Irish Politics: Sometimes it is so hard to give a damn.

ballot-boxI was thinking that I should be writing something about the Bruton/Kenny thing, until it struck me that I just don’t really care that much. Yes, Richard Bruton is better suited to be Taoiseach et al, but…well, here it is:

I’ve just spent a weekend with friends of mine from the Liberal Democrats. We discussed European unity, whether nuclear weapons were needed in the 21st century, climate change, the rise of China, how a modern democracy works, and the role of religion in a liberal democracy.

I was also in Concorde and surprised by how small a Polaris nuclear missile actually is. I visited the Imperial War Museum’s Air Annex in Duxford, by the way. Just in case you’re thinking “Wow! The Lib Dems are much better resourced than I had thought!” Well worth a visit. 

Anyway, I then returned to Ireland and Irish politics and the who is up and who is down and it’s all their fault and not a fresh f**king idea for miles in any direction. The almost complete opposite of what is happening in British politics at the moment. The strangest thing is that I have never in my life encountered a time in Ireland where people were more interested in politics, yet our political system is incapable of responding to that, instead tied up in moronic timewasting events like 19th century votes of no confidence where we already know the result before the vote is even called.

People are paying good money to go to Naoise Nunn’s political cabaret “Leviathan”, or to see David McWilliams in the Abbey. People are buying books about how we got here. Yet our politicians exist in a parallel politics where actual political ideas are toxic things to be avoided at all cost. Even a general election now would involve our leaders trying to avoid saying anything incendiary, making vague promises that will ultimately disappoint. I know young candidates currently getting ready to run, making sure that their leaflets say nothing that could make people think they have a strong opinion about anything that someone might disagree with. It’s like opening a shop and only selling water flavoured icepops, because some people might not like vanilla or strawberry.

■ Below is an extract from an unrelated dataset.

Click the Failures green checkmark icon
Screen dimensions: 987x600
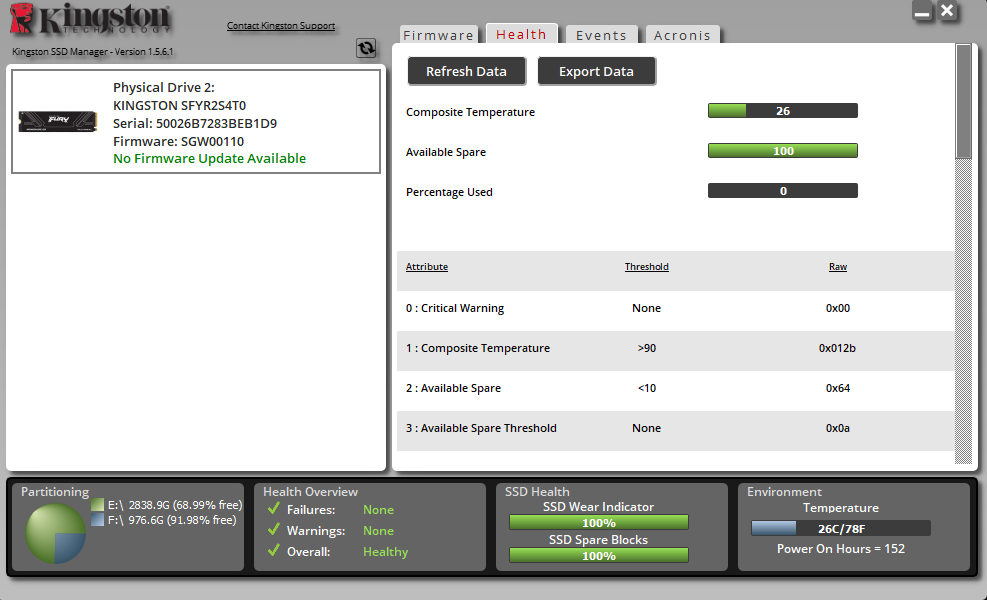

Of course we should give a damn. People gave their lives in the GPO and on Omaha beach for the right to participate and run our own affairs. But there are times when it is so, so hard.

11 thoughts on “Irish Politics: Sometimes it is so hard to give a damn.

  1. I ran for the PDs in the 1999 local elections, in the Pembroke ward of Dublin, where I received the princely amount of 6% for my troubles. Everyone should run for election once, it takes the edge of one’s political opinions to discover that one in six of your fellow citizens have very interesting opinions about things.

  2. It was particularly difficult to give a damn after watching a documentary about the PDs, and being reminded of the backdrop to its foundation at a similar time when the country was heading down the toilet, when party loyalties and confidences were tested by much greater matters than opinion polls, when republicanism was being redefined and when risking it all was for the right reasons.

  3. “People gave their lives in the GPO and on Omaha beach for the right to participate and run our own affairs.”

    And their descendents handed it all away to non elected/unaccountable Eurocrats located in a far-away country………

    Happy days !

    Kind regards

  4. Absolutely; watching Ivan Yates discuss the FG coup on The Frontline last night with his usual ponderous pomposity actually made me laugh out loud. The contest is doubtless hugely important in an office politics kind of way, but it has next to no implications for the country at large.

  5. What’s particularly depressing is that the media analysis of the recent MRBI poll concluded that Fine Gael had slipped in popularity *despite* having produced a range of detailed policy documents on jobs, the economy and the health service, while Labour had triumphed by Eamon Gilmore saying as little as possible so as not to alienate anyone and hammering the Government at every opportunity, without providing concrete alternatives. Is this what we really want? If it is, we’ll get what we deserve. However, I am naive enough still to think we want and deserve more and I’ll continue providing alternative forums for political discussion and debate for those who care.